While the gory surgery scenes are certainly stomach-churning for viewers, Jackson said that the most terrifying part of the story to him was the fact that Duntsch was allowed to operate for so long.
"The system is built to support and applaud a man like Christopher Duntsch," Jackson explained. "And when he is as spectacularly off as this man was, the system doesn't really have a set of balances to take care of him."
Indeed, the most terrifying part of "Dr. Death" isn't the egomaniacal doctor at the center of the story. Rather, the show posits, the system that allowed Duntsch to slip through the cracks and harm so many people is the true evil at play.
It's a bold claim to make, but one that the show does its best to prove.

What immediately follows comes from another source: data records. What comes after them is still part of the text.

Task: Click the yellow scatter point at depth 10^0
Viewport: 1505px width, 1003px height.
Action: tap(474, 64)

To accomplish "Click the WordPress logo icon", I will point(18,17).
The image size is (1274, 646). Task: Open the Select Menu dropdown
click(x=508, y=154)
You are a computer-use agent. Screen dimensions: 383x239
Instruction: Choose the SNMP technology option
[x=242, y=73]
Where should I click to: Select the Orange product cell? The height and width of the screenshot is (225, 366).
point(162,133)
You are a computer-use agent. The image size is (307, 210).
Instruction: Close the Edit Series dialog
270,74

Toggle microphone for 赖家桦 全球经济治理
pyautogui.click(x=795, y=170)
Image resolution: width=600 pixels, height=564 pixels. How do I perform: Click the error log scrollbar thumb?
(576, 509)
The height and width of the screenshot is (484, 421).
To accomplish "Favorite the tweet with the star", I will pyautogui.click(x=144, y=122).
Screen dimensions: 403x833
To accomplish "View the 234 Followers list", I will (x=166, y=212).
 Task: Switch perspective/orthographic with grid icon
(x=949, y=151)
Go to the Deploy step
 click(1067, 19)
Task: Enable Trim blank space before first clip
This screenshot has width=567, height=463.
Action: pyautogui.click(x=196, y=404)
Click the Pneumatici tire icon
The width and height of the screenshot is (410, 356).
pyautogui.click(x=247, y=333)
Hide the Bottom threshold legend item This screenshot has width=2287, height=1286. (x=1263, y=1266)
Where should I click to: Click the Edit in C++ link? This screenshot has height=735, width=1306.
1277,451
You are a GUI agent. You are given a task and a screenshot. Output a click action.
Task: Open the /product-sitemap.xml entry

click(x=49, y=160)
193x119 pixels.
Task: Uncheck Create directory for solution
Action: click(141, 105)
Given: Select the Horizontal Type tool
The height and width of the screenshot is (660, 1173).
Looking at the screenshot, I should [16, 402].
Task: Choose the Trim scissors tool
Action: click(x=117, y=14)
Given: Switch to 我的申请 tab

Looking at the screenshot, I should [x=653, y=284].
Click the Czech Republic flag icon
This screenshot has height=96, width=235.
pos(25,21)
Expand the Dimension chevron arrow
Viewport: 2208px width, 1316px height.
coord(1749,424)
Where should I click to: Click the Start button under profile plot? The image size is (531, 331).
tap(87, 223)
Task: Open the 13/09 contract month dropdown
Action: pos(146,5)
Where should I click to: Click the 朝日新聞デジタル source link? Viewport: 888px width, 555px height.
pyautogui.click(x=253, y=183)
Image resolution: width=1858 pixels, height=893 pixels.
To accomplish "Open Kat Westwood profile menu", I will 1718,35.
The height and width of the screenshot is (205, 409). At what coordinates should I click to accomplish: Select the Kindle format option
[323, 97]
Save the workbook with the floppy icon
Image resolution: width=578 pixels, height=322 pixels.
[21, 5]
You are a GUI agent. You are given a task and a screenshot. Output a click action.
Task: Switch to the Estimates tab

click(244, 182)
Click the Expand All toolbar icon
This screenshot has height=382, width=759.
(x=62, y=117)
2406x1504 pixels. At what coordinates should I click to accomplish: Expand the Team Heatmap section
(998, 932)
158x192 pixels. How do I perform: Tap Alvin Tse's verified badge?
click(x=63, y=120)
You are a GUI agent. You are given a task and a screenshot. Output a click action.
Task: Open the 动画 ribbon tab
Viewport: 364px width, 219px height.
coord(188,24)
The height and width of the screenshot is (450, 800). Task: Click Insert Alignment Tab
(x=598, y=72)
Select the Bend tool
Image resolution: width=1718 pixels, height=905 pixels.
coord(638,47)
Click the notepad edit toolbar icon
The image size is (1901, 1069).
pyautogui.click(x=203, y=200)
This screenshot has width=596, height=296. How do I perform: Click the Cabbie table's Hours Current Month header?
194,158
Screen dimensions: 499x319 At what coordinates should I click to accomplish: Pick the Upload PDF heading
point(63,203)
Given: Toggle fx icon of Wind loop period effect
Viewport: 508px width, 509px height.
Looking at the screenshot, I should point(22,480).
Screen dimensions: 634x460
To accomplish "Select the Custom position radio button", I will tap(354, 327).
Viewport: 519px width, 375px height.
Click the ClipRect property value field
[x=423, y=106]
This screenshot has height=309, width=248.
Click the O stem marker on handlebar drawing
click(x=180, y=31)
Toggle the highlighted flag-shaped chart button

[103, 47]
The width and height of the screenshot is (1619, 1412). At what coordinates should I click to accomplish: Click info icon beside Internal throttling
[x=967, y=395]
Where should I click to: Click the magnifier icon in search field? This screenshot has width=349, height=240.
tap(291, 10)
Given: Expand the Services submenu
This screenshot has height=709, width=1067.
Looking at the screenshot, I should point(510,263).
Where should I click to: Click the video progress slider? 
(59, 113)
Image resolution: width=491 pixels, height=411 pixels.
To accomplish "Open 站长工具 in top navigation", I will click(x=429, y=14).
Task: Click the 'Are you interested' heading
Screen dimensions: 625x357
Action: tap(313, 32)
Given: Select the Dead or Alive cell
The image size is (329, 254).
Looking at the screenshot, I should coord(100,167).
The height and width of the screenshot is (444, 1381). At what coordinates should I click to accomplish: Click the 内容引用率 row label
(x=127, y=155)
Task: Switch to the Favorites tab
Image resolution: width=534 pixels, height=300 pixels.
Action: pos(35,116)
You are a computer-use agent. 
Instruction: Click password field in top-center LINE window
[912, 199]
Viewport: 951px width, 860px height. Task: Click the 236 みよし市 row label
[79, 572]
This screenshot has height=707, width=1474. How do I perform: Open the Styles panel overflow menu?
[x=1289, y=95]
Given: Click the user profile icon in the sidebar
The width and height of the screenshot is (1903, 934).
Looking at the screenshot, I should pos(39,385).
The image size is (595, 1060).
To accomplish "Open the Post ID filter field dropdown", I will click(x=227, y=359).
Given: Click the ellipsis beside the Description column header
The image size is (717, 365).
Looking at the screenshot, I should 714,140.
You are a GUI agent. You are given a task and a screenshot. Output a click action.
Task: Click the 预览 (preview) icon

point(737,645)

"Dr. Death" doesn't ultimately present a conclusion about why the real-life Duntsch, who's currently serving life in prison after being convicted of intentionally maiming an elderly patient, did what he did. Leaving open-ended whether Duntch's crimes were due to ineptitude or homicidal tendencies was a purposeful choice on the showrunner's part.
"We will never answer why he did what he did," Macmanus said. "There is no way of answering that question. What we will do is explore all the possibilities."
All eight episodes of "Dr. Death" are now streaming on Peacock.